The cold bug I caught last week brought up a lot of things for me. Just as the pile of tissues continued to grow, so did the feelings and the mental jumping jacks my brain seemed hell-bent on performing.
I remember one afternoon during my first retail job, I started getting a migraine. With blind spots, incapacitating pain, plus nausea, there was no way I could start my shift. After I was safe to drive my boss told me to go home, and call if it got better and I could come back to work. So distraught, and overwhelmed with guilt at the thought of letting my boss down (ie, not working my shift), as soon as I was clear of the back door I burst into tears and cried the entire way home.
While I have grown out of some of that fear and guilt mongering, I find it is a lesson that continues to pop up for me, and I suspect I’m not the only one.

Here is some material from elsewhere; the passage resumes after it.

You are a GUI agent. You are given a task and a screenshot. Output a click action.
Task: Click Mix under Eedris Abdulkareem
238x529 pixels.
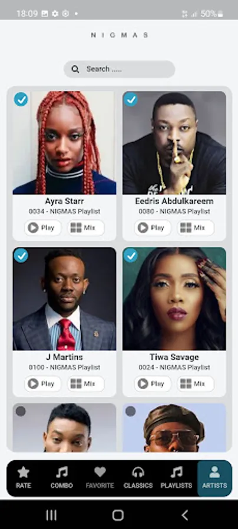[x=196, y=227]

How many of us tell ourselves in no uncertain terms: “I can’t afford to get sick right now?”
But here’s the deal; sometimes we can’t afford NOT to get sick. At some point down the road our bodies will get tired of being ignored, and force the emergency brake. We learn our lessons like simple arithmetic; until we figure out that 2 + 2 does not equal 15, the question continues to show up.
I realized how ridiculous it is that we have to commit to a vacation or get sick in order to rest and not feel guilty for it. And even then, as in my case, sometimes we still feel guilty for things we have no control over. Even after that realization, old habits die hard. Nearing the end of my week of illness all the old stuff came rushing back to meet me, and just like my 17-year-old self, I found myself sobbing uncontrollably out of guilt and a fear of disappointing others.
Part of the gift of breaking down is what comes after. We are required to rebuild in a new image. Each time I meet my yoga mat is no different; I may have certain expectations of what I should be able to accomplish, but in those instances I inevitably must do less, or more than I planned on. Anything we build starts the same way: from the ground up.